== Documentfragment ==

De staatssecretaris beantwoordt Kamervragen naar aanleiding van de uitzending ‘Afschaffen levensloopregeling: overheid verandert halverwege de spelregels’.
De levensloopregeling is sinds 1 januari 2012 niet meer beschikbaar voor nieuwe deelnemers. Het toenmalige kabinet heeft de levensloopregeling afgeschaft omdat uit de evaluatie van de levensloopregeling is gebleken dat de regeling in de praktijk slechts in geringe mate bijdraagt aan haar voornaamste doelstelling: vermindering van de druk in het spitsuur van het leven van
werknemers.
De levensloopregeling werd vooral gebruikt om een tegoed op te bouwen om vervroegd voltijds uit te kunnen treden. Het toenmalige kabinetsbeleid was er, mede vanwege vergrijzing en het
betaalbaar houden van de sociale zekerheid, juist op gericht om langer doorwerken te stimuleren.

===

* [De opdracht]
Geef letterlijk weer wat in de tekst over de levensloopregeling hierboven staat, vanaf "De levensloopregeling is sinds" tot en met "werknemers.".

== Geëxtraheerde items ==

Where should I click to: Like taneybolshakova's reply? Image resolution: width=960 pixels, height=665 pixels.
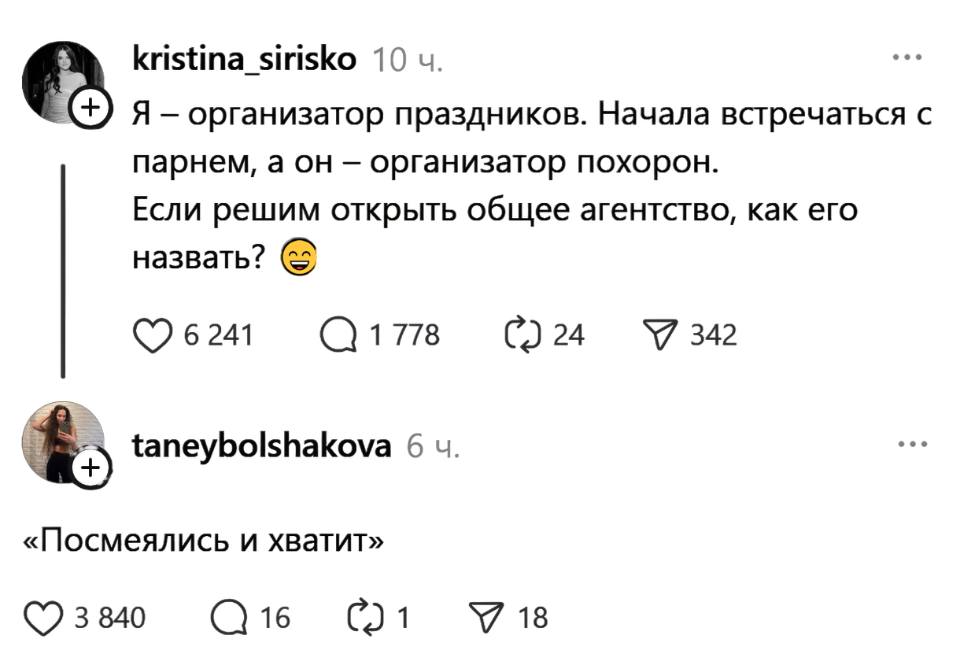[x=42, y=616]
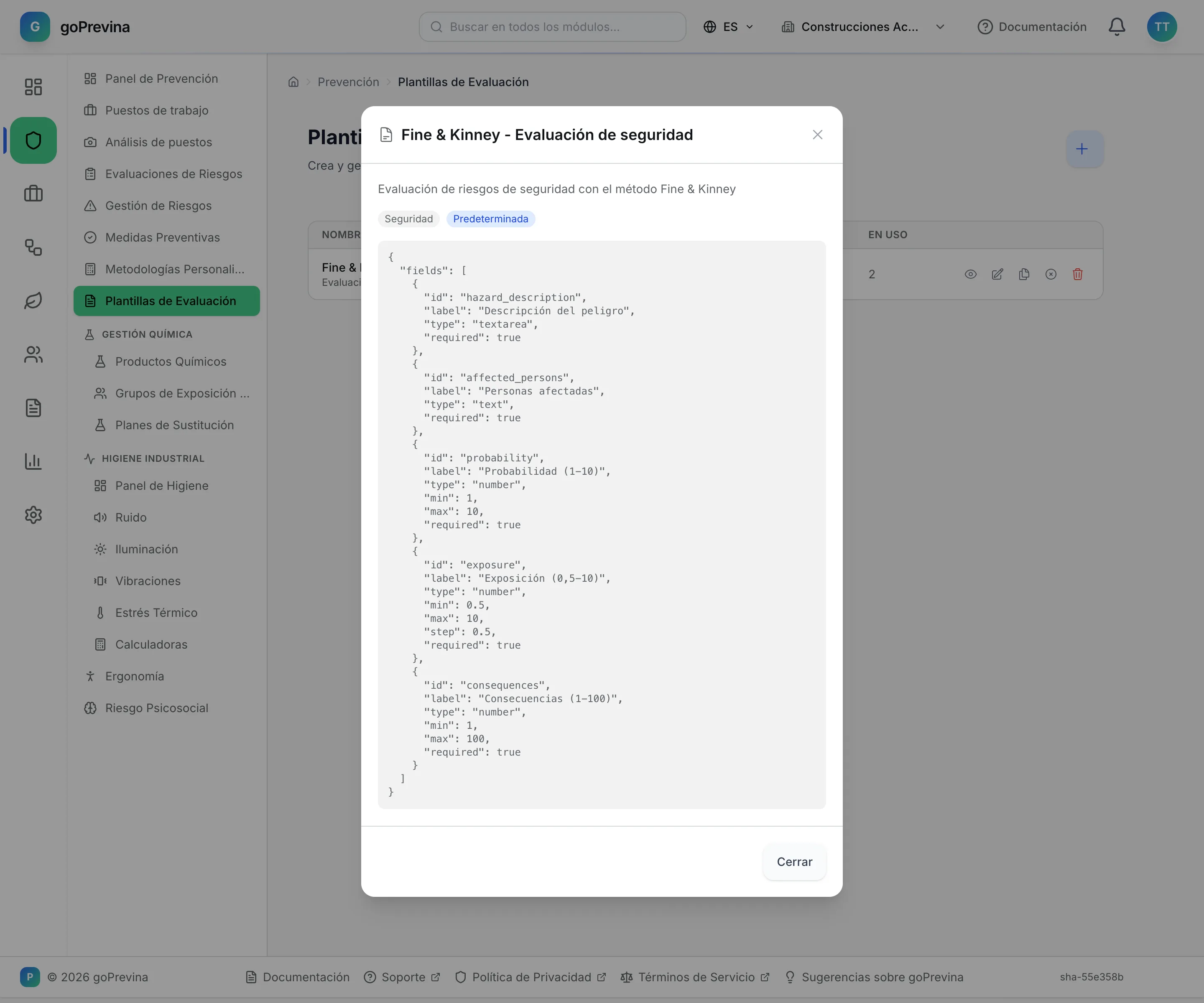Click the notifications bell icon
The image size is (1204, 1003).
1116,27
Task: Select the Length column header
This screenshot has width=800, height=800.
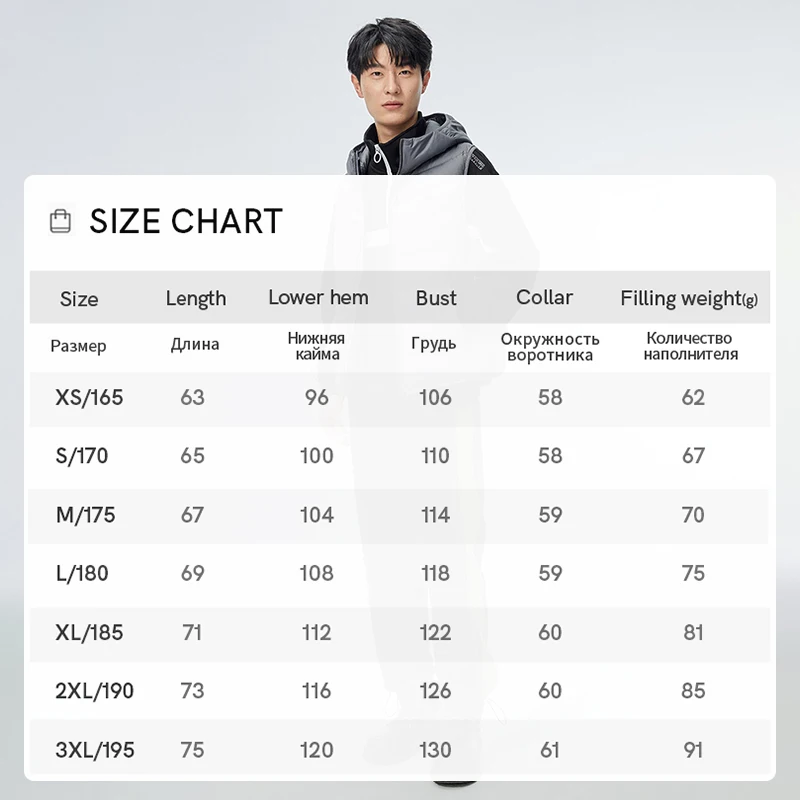Action: coord(196,298)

===

* [Antwoord]
De levensloopregeling is sinds 1 januari 2012 niet meer beschikbaar voor nieuwe deelnemers. Het toenmalige kabinet heeft de levensloopregeling afgeschaft omdat uit de evaluatie van de levensloopregeling is gebleken dat de regeling in de praktijk slechts in geringe mate bijdraagt aan haar voornaamste doelstelling: vermindering van de druk in het spitsuur van het leven van
werknemers.